Hasta finales de noviembre, el Centro de Cultura Contemporánea de Barcelona (CCCB) divulga los trabajos de la bióloga Lynn Margulis, en el marco de la exposición “Ciencia Fricción”. La científica sostiene el origen bacteriano de la evolución de la vida en la tierra y postula la simbiogénesis. Según esta teoría, la simbiosis entre organismos simples es la fuerza creadora de los organismos complejos.
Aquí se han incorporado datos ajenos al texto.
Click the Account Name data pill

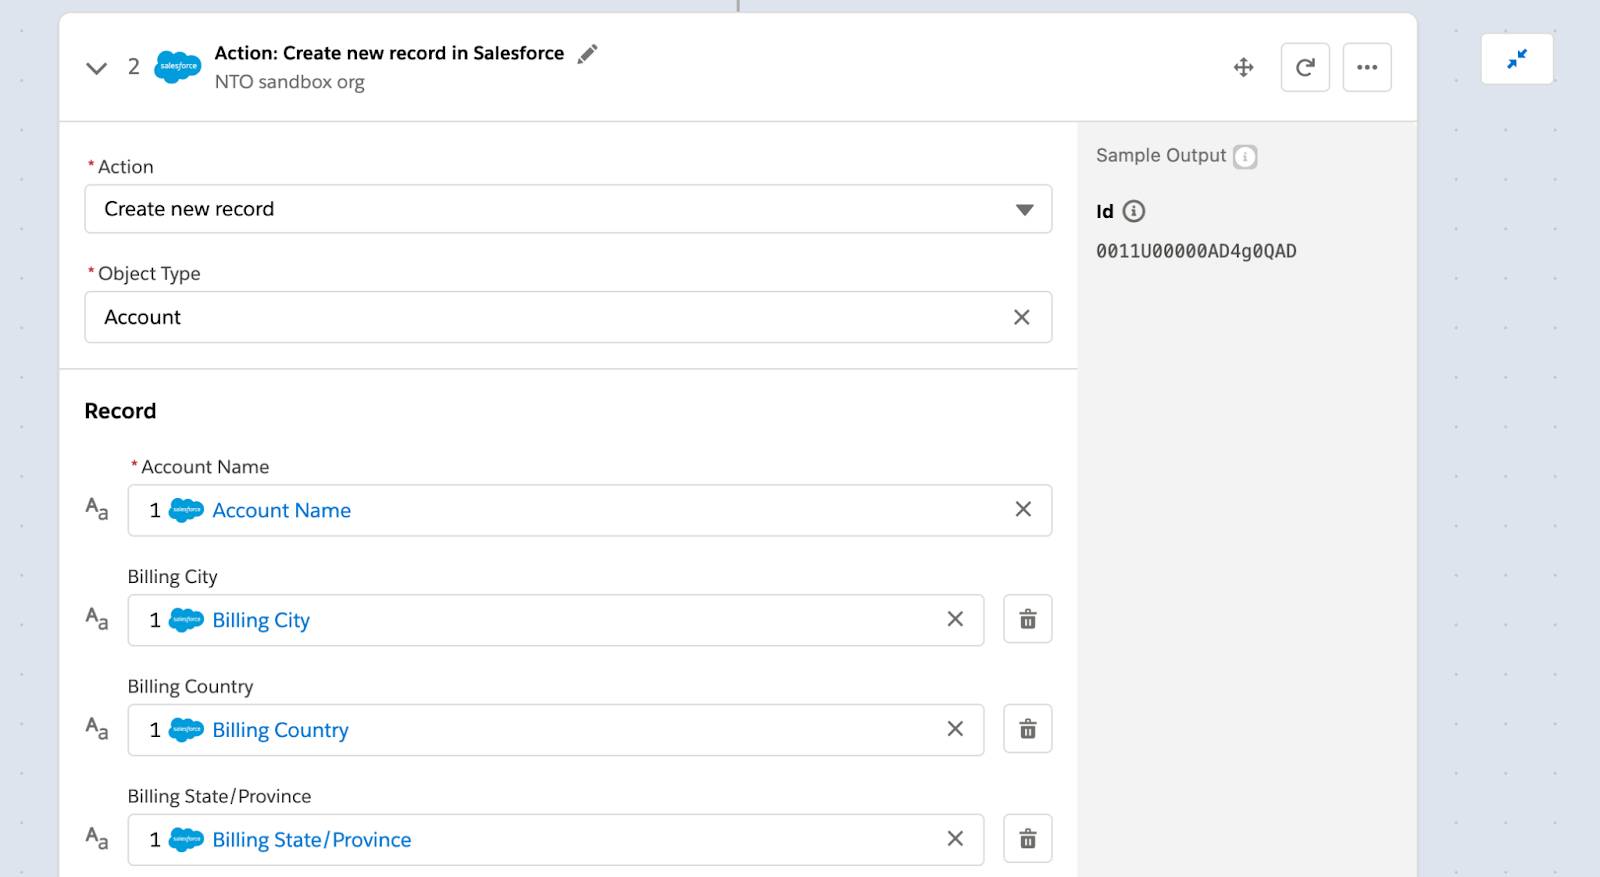click(x=260, y=510)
En contraposición a la corriente neodarwinista, que sostiene que los cambios evolutivos provienen de la competición entre organismos independientes, Margulis propone una historia protagonizada por multitudes de seres interdependientes, unidos en todas las escalas de la vida.

La creciente conciencia social sobre los impactos negativos en el clima y la biodiversidad que provoca la actividad humana depredadora, y la incipiente voluntad política de actuar, otorgan a las teorías sobre la coevolución o la simbiogénesis un nuevo atractivo. Ya no se trata exclusivamente de un debate científico sino de animar un ambiente cultural propicio a cambios sociales y personales de gran alcance. Las interacciones de beneficio mutuo entre especies, que han garantizado la supervivencia y la evolución, pueden inspirar nuevas formas de pensar la relación entre los seres humanos y entre estos y el resto de especies. El papel preponderante de la interdependencia en la naturaleza, que estudia Bascompte, ¿podría contribuir a legitimar la sustitución del paradigma de competición en las relaciones sociales y políticas de nuestra polis?

Toulmin describe en su libro la transición, durante el siglo XVII, de una cosmópolis humanista, de raíz aristotélica y con referentes intelectuales como Montaigne o Erasmo, hacia una cosmópolis racionalista, deudora de los postulados de Descartes o Newton, entre otros, y que todavía sería la hegemónica en Occidente. La creciente influencia de pensadores y científicos del mundo natural parecen anunciar una nueva transición, hacia una cosmópolis ecologista. Quizás, este nuevo paradigma cultural facilitará las transformaciones sociales y políticas en Occidente.

Sin embargo, convendría no descuidar el diálogo con otras aportaciones y tradiciones. Una cosmópolis ecológica atenta a la racionalidad de la naturaleza no debe excluir la autonomía de la racionalidad humana. En la encíclica “Laudato si” (LS), el Papa Francisco reconoce las contribuciones de la ciencia a la causa del cuidado de la creación y a la vez defiende la importancia de la ética para abordar los retos futuros:

“Un retorno a la naturaleza no puede ser a expensas de la libertad y la responsabilidad del ser humano, que es parte del mundo con el deber de cultivar sus propias capacidades para protegerlo y desarrollar sus potencialidades. Si reconocemos el valor y la fragilidad de la naturaleza, a la vez que las capacidades que el Creador nos otorgó, esto nos permite poner fin hoy al mito moderno del progreso material sin límites.” (LS 78) (...)

“No hay ecología sin una adecuada antropología. Cuando la persona humana es considerada sólo un ser más entre otros, que procede de los juegos del azar o de un determinismo físico, «se corre el riesgo de que disminuya en las personas la conciencia de la responsabilidad» (LS 118).